Wednesday, January 12, 2011

Legacy

I fly home today, after a too-short visit with Mom and Dad.  We've said what needs to be said, which is good - I'm not sure I'll get to see him again.

Thanks to everyone who's left comments during this long, sad journey.  Thanks especially to Stephany and Brigid, whose advice has been particularly helpful.  Say what needs to be said.  Don't leave things unsaid.  Every day is a gift.

SheDAISY's He's A Hero hits very close to home:


He's a young man
In his golden years
His hair of black now quickly fades to gray
The limp as he walks is his only souvenir
From those purple-hearted war time days

But you don't hear him complain
No matter how the fall
I don't have a lot, he'd smile and say
But lord I have it all

He's a hero
In my mother's eyes
He taught her how to raise me right
and never compromise
He always says he has the
finer things in life
Somewhere to live, someone to love
and the Good book to live by

Some say his heart is big
All though his fortune's small
I don't have a lot, he'd smile and say
But lord I have it all

A rembrandt in his own right
A master at his craft
Creating something beautiful
A memory that will last
And always last

He's the constant
In our family
Beginning this long line of love
We've cared
And even when he's gone he'll watch over me
When I close my eyes at night I feel him there

Wear my name, well my child
Be true and stand tall
You don't have a lot he'd always say
But lord you have it all

You don't have a lot he'd always say
But thank the Lord you have it all

Hero in my mother's eyes
Watching Mom makes me realize that the most beautiful and the most terrible terrifying words in the English language are in sickness and in health, until Death do us part. She's quite an inspiration.

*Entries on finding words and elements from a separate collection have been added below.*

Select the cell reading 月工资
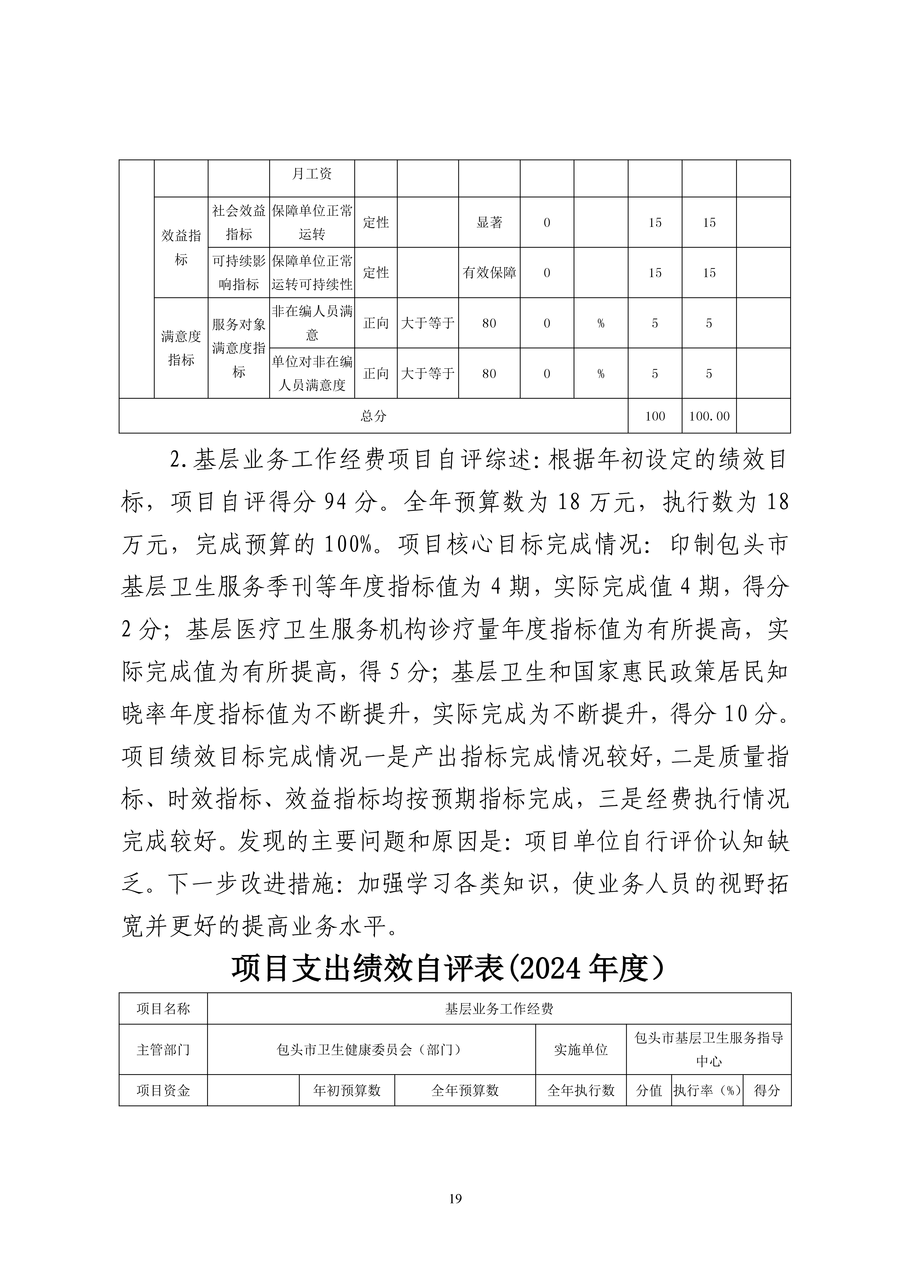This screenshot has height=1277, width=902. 312,174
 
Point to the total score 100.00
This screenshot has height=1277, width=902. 709,416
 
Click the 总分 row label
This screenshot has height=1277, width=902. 373,416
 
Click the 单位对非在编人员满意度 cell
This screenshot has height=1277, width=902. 312,373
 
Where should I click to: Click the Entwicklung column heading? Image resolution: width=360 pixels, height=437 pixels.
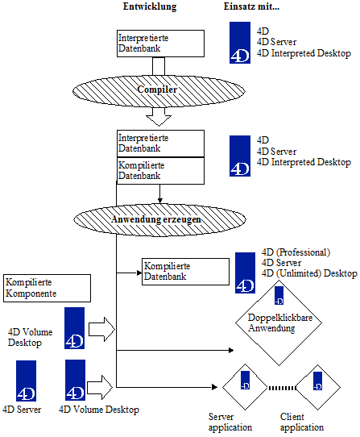pyautogui.click(x=150, y=6)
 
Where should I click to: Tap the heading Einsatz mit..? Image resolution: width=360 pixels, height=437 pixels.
pyautogui.click(x=251, y=6)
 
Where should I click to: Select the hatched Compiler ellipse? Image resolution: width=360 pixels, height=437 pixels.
pyautogui.click(x=159, y=91)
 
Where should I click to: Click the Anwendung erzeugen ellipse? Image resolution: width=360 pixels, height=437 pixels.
pyautogui.click(x=159, y=220)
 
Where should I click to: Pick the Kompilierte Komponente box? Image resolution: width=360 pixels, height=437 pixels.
pyautogui.click(x=47, y=288)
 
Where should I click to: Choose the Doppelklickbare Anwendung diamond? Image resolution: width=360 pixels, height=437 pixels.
pyautogui.click(x=279, y=323)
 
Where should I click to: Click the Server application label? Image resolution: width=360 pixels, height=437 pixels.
pyautogui.click(x=230, y=422)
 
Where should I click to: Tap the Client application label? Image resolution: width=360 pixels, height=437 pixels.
pyautogui.click(x=302, y=422)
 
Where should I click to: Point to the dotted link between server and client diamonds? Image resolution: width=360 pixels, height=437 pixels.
pyautogui.click(x=282, y=388)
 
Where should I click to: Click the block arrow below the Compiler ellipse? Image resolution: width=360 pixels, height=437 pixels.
pyautogui.click(x=159, y=117)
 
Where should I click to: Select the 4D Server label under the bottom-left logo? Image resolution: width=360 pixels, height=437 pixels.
pyautogui.click(x=22, y=410)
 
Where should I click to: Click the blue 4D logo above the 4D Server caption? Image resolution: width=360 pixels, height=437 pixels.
pyautogui.click(x=26, y=381)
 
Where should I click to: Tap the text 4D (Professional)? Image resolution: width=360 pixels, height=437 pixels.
pyautogui.click(x=296, y=252)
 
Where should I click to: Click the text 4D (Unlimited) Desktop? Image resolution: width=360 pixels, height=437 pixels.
pyautogui.click(x=309, y=273)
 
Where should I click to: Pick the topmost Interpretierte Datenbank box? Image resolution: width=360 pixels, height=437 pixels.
pyautogui.click(x=160, y=44)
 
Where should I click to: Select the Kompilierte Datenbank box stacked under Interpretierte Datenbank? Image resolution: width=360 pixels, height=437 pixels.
pyautogui.click(x=160, y=171)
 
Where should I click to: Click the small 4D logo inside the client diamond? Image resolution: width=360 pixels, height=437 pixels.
pyautogui.click(x=317, y=381)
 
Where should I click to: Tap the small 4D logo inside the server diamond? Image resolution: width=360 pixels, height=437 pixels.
pyautogui.click(x=245, y=380)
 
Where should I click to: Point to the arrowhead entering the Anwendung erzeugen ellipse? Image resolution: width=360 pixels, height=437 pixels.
pyautogui.click(x=159, y=201)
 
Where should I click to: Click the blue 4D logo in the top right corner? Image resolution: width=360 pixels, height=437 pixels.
pyautogui.click(x=240, y=43)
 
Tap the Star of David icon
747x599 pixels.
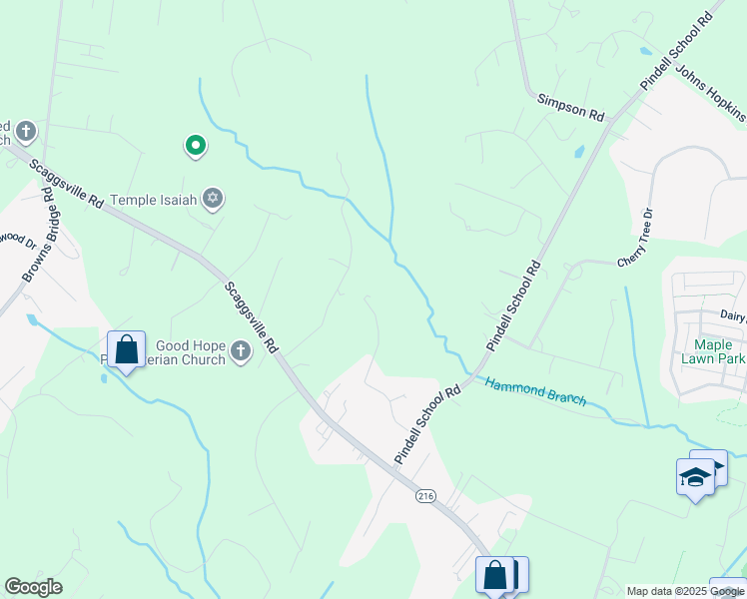[212, 200]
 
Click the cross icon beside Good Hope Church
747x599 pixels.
[240, 351]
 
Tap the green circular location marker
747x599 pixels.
[196, 147]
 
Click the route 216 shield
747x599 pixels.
[425, 496]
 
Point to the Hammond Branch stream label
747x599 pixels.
[535, 390]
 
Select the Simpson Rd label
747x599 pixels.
[571, 108]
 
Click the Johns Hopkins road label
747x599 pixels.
[712, 100]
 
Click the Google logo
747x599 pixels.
[33, 587]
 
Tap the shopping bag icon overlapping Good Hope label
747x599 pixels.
[126, 349]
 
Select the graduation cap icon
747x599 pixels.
[695, 478]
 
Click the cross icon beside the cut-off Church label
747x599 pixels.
[25, 131]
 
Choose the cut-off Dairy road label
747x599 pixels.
[733, 314]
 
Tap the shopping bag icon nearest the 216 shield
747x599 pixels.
[494, 575]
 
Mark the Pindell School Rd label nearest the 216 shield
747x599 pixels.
[427, 424]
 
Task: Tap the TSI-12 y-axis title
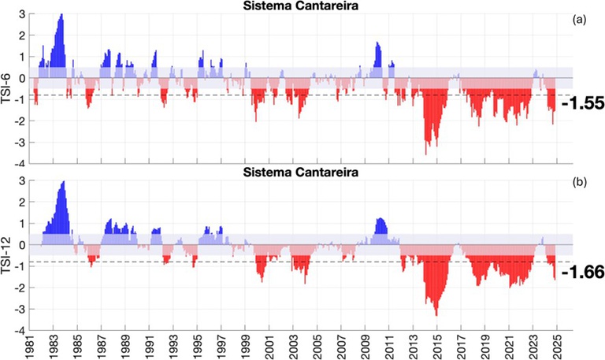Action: click(9, 255)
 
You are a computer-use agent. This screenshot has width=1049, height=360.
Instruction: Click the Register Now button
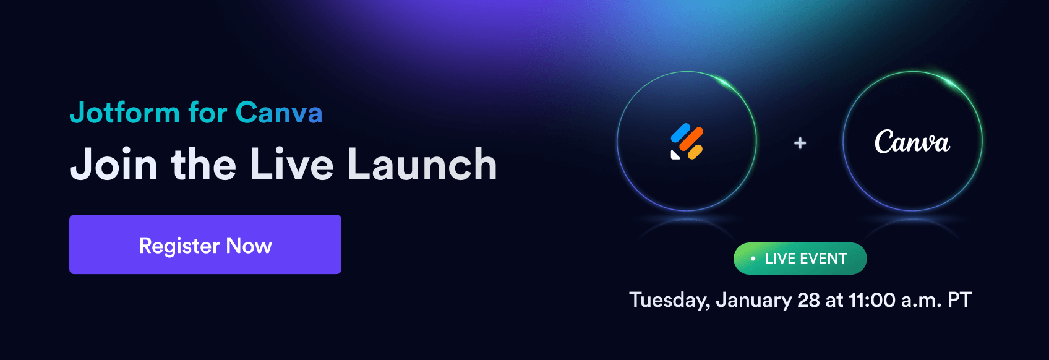coord(205,244)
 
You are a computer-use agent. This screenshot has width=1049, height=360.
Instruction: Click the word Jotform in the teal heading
coord(124,113)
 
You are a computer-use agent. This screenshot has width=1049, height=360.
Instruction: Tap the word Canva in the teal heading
coord(279,113)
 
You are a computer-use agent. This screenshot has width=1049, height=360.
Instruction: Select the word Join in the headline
coord(114,164)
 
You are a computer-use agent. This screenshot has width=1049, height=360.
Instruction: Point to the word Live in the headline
coord(291,164)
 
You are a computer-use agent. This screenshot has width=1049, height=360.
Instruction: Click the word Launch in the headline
coord(422,164)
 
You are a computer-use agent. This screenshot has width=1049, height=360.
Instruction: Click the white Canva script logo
coord(912,142)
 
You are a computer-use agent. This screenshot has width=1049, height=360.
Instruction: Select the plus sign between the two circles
coord(800,143)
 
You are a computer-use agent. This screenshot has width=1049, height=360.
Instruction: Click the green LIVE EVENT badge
coord(800,259)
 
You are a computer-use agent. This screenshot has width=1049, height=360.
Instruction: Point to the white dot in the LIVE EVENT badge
coord(753,259)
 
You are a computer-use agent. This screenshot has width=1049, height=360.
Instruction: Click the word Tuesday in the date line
coord(670,300)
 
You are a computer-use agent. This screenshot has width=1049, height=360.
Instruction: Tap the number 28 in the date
coord(808,299)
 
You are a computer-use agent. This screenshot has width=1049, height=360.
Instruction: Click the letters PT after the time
coord(959,299)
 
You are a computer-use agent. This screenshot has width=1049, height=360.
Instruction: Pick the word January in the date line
coord(753,300)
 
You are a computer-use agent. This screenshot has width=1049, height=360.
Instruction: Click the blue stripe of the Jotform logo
coord(681,132)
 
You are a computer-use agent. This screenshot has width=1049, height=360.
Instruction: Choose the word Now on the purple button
coord(249,246)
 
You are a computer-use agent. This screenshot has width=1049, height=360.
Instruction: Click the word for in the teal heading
coord(208,113)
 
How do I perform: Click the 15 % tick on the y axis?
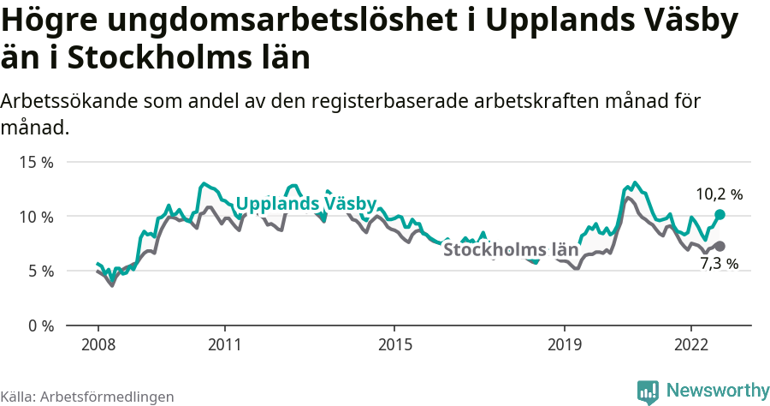pyautogui.click(x=37, y=162)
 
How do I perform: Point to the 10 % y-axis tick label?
pyautogui.click(x=37, y=217)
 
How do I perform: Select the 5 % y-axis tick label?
pyautogui.click(x=40, y=272)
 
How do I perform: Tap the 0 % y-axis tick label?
pyautogui.click(x=40, y=326)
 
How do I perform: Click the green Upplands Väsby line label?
pyautogui.click(x=305, y=204)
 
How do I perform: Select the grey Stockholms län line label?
pyautogui.click(x=511, y=250)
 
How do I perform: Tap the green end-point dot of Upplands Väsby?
pyautogui.click(x=720, y=214)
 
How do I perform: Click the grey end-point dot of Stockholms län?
pyautogui.click(x=720, y=246)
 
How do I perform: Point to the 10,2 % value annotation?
pyautogui.click(x=719, y=194)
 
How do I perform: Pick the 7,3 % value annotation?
pyautogui.click(x=719, y=264)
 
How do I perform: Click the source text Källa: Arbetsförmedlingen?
pyautogui.click(x=87, y=397)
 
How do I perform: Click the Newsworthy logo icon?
pyautogui.click(x=648, y=391)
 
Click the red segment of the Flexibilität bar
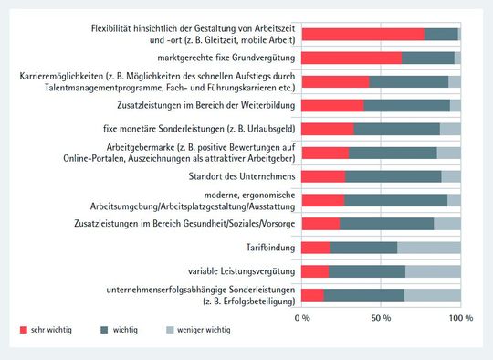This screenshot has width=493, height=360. pos(362,34)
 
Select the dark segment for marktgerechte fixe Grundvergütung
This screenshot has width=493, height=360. pos(427,58)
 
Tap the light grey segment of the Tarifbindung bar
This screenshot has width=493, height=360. pos(428,247)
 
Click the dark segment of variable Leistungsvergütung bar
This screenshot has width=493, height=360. pos(366,270)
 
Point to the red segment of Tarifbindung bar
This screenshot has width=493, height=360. pos(315,247)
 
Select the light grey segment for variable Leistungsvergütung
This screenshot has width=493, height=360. pos(433,270)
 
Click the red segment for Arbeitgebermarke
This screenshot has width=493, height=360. pos(325,153)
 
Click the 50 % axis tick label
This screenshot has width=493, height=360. pos(381,318)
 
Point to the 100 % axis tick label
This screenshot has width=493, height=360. pos(460,318)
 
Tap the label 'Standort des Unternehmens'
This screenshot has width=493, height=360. pos(241,175)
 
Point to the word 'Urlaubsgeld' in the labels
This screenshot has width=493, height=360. pos(260,129)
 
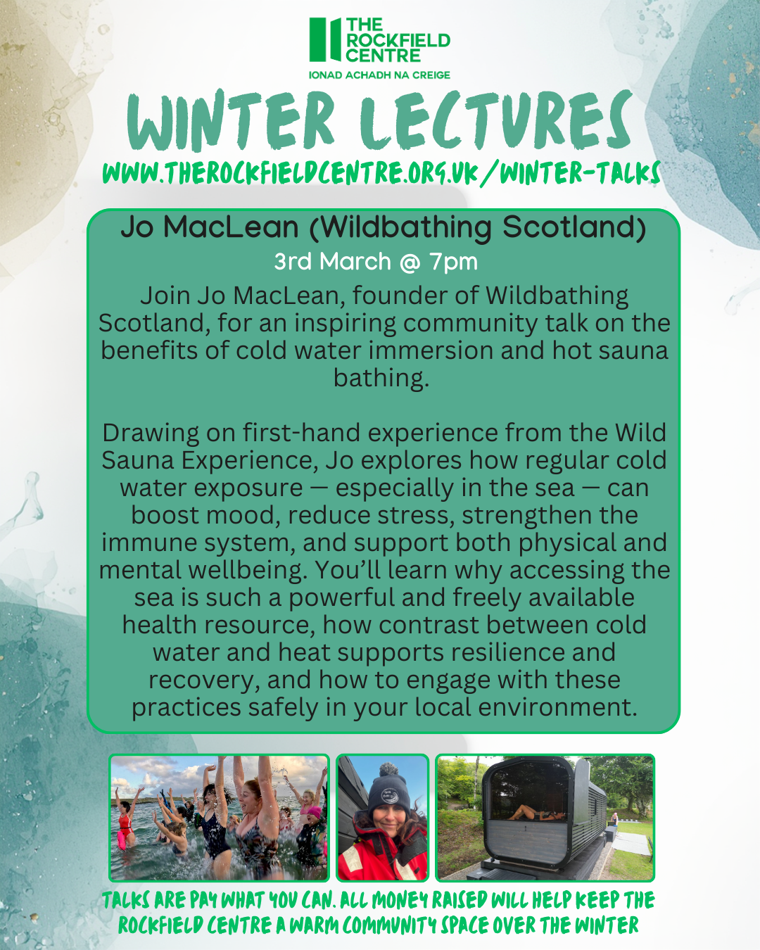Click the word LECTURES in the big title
[x=495, y=121]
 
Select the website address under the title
[x=381, y=172]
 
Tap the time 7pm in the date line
[x=454, y=262]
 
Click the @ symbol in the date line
[x=410, y=262]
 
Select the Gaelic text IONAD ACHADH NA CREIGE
[x=379, y=75]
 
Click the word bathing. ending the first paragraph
[x=381, y=378]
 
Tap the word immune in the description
[x=139, y=543]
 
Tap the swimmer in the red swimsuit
[x=125, y=824]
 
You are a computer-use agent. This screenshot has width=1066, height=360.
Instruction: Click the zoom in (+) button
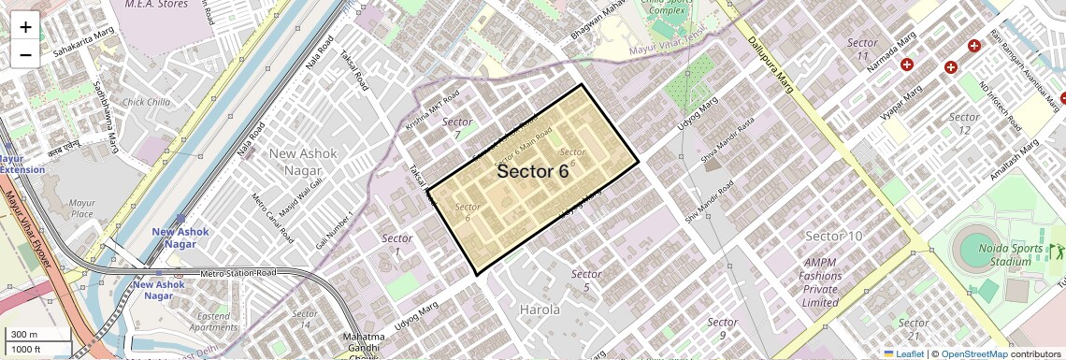coord(25,27)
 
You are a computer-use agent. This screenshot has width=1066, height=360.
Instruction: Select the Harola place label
coord(540,310)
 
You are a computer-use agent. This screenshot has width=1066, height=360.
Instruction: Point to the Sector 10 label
coord(833,236)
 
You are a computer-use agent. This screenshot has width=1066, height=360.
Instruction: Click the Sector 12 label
coord(964,122)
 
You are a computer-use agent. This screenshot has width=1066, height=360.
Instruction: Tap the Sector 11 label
coord(862,49)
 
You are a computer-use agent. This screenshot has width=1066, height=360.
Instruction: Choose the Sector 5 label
coord(586,281)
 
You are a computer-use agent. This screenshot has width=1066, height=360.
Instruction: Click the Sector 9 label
coord(722,328)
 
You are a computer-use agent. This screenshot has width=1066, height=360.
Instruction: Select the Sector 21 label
coord(913,330)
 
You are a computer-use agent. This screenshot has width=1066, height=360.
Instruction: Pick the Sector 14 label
coord(305,319)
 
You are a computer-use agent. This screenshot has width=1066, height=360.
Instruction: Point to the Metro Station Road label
coord(238,273)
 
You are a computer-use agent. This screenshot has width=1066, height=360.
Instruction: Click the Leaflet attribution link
coord(905,353)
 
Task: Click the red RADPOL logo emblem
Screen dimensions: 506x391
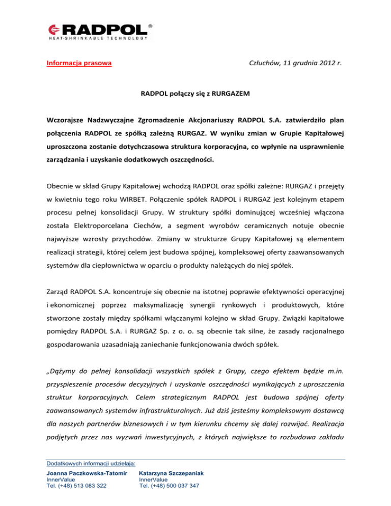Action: [54, 30]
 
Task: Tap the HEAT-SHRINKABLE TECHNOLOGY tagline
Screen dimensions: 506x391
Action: [99, 38]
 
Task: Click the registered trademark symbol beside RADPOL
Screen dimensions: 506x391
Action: [150, 24]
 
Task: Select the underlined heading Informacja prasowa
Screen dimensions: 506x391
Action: [79, 64]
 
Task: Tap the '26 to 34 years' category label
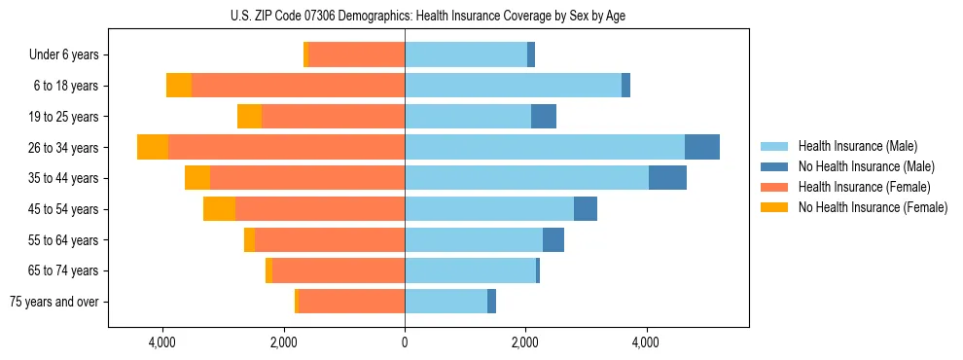click(x=63, y=148)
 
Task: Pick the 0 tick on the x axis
click(x=405, y=342)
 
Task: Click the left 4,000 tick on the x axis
click(x=162, y=342)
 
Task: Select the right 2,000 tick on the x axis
click(x=525, y=342)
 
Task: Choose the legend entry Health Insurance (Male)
click(x=857, y=146)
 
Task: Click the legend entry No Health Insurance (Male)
click(x=866, y=166)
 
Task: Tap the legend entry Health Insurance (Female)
click(x=861, y=187)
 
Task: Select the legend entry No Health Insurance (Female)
click(x=873, y=207)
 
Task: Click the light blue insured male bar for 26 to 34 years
click(x=545, y=147)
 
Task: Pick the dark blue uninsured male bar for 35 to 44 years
click(x=667, y=178)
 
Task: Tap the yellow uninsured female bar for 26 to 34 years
click(x=153, y=147)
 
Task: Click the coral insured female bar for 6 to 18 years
click(x=298, y=86)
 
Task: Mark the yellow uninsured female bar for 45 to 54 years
click(x=219, y=209)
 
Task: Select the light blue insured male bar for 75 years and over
click(x=446, y=302)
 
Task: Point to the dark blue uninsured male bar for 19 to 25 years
click(x=544, y=117)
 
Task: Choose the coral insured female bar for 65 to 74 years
click(x=339, y=270)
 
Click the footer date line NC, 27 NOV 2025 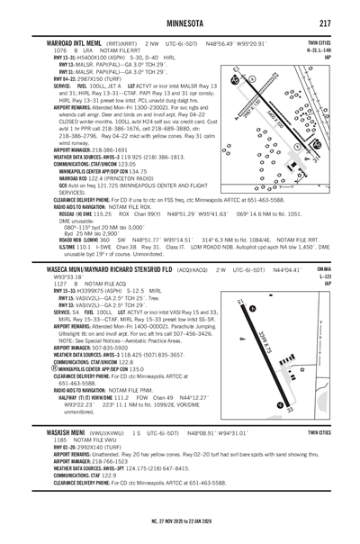tap(179, 522)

I've written before about the curious problem of Grace, but it boils down to this:

If you were going to die soon
and had only one phone call you could make,
who would you call and what would you say?

And why are you waiting?
I'm sure glad I made that call.

And you might want to stop by Stephany's, Brigid's, and Chris Byrnes' places right now, as they're also hearing life speak in its Outdoors Voice right now.

7 comments:

Stephany said...

I'm glad you had the time together, and will be thinking of you

Anonymous said...

My thoughts are with you.

bluesun said...

I don't know what to say--when I was going through that everything comforting people said seemed so shallow. You're in my prayers.

Six said...

Thanks for sharing this with us BP. My mom was just diagnosed with terminal lung cancer so we're just now starting this process. Luckily, I just moved to only 3 hours away so I can spend more time with her. We're still trying to come to grips with things. Still in the denial phase I think. It helps to remember others are and have gone through the same.

Jim said...

He taught you well.

Jim

Borepatch said...

Thank you everyone.

Six, I'm very sorry to hear this. I won't presume to offer advice, but it's a great comfort to me that we said everything that needed to be said. Some was easy, and a lot was hard, but I'm very glad we had those talks.

Jim, thanks. All I can say is that I had an outstanding role model.

Six said...

Thanks BP. I'll take any advice you care to give.